We finally reached the Dunnfield Trail-head circular parking area next to the I-80 access road. We then turned left for a short walk before turning right to go underneath I-80 and another right to return to Betsy’s car in the Kittatinny Visitor Center parking lot. Although I don’t remember exactly how I phrased my words, I said something to Betsy like “Do you know where your car keys are?” and Betsy said she did. She replied that they were in the cup-holder in my car back at the parking area at the start of our hike. Oops.

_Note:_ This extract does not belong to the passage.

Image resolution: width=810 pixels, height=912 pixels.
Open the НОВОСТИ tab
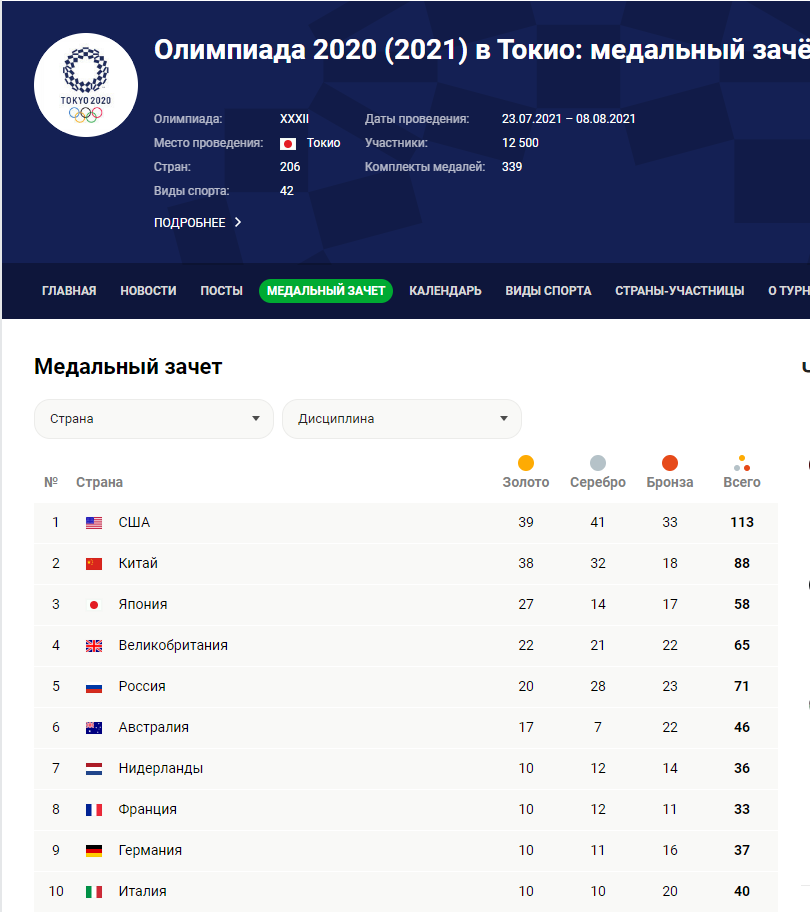[x=148, y=291]
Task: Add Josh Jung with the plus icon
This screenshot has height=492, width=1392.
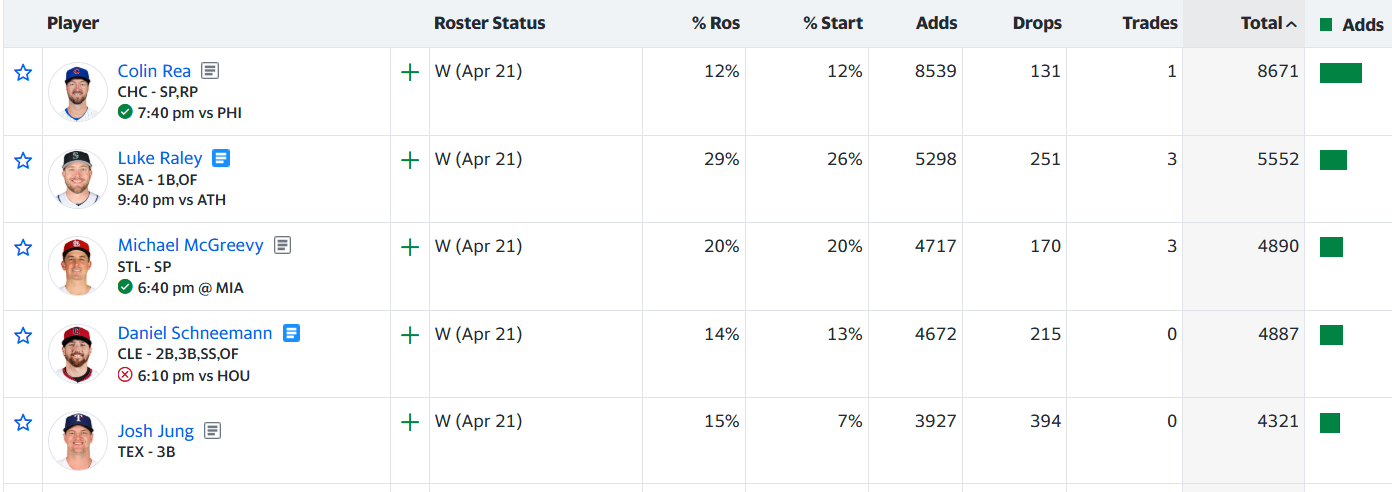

Betsy bailed us out big time because in short order Betsy stepped in front of an SUV driven by a young woman who had just finished a local trail hike herself. As the lady driver was just heading out the parking lot driveway, Betsy explained our predicament. The SUV driver, Liz, said the three words I wanted to hear – “Sure, hop in.” Incredible. If I was alone, I think I would have been there a long time trying to get a ride. Now, as kind as Liz was in her AT trail angel role, the whole story gets even better. Betsy and Liz started talking in the front as Liz drove the fifteen minutes along Old Mine Road back toward my car. Liz explained that she worked as a nurse in a hospital in New Jersey. She specialized in doing some intervention procedures. I interrupted her by asking if she helped do lung biopsy procedures and she said she did. I explained about my cancer and Liz said she was getting the chills listening to my story. What are the odds that this person was the one to help us out. Thank you Liz. Liz dropped us off at my car and this adventure capped another scenic section hike with Betsy. Betsy found her keys and I drove her back to her car. This was our longest hike so far.
More to come. But first some rest.
I have now hiked a total of 206.8 miles of the AT [89.8 in New York (state completed), 57.4 in New Jersey (almost done, only section #5 left to do), 43.8 in Connecticut and 15.8 in Pennsylvania].